They headed back early, Colby promising to recheck the inventories,
Alex brooding over what to do now that the house hunt had been called off for the day. He sat down on the front steps, suddenly terrified by the to-do list that awaited him inside. There was so much to get done—or at least so many lists to make of things to get done. Lately he'd been spending an inordinate amount of time wandering around the house with a Wonder Woman notebook bought at Rite Aid, noting all the tasks that needed doing. Then he'd sit down at the dining room table and rearrange and reprioritize and incorporate previous lists into a single master list. Only then would he try to tackle an actual task. On good days he'd tick off one or two items—sort the board games in the closet, get dog license, research summer camps. Then it was time for carpool.

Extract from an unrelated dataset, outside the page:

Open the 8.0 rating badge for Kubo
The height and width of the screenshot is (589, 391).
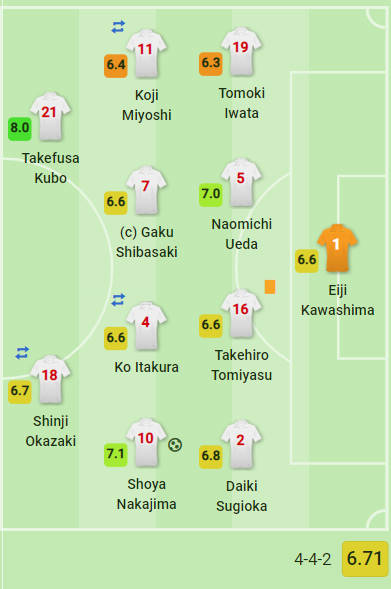(x=20, y=129)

Meanwhile Figgy had been swallowed up by the new season of
Tricks
. The timing had been, at least on paper, perfect—Alex had quit his job just as she was getting sucked into the vortex of production. He knew the drill: Figgy would be either absent or effectively brain-dead for the next six months. She'd win the bread and he'd hold the fort. And somewhere in there, he'd carve out time to work on his own as-yet-undefined-but-nonetheless-crucial Creative Project.

“Free at last,” Huck announced the day he strolled onto the patio at Interlingua that first free week. “You, daddy-o, are one lucky fuck.”

Alex responded with a laugh and a nod before heading home to the Wonder Woman notebook, declining Huck's invitation to join him at the 11 a.m. spinning class with Annabelle, storied possessor of the Greatest Ass in All the Land. Alex could've used the workout if he ever hoped to get into those new jeans without prompting an actual aneurysm, but something told him he shouldn't be making plans that revolved around other women's asses.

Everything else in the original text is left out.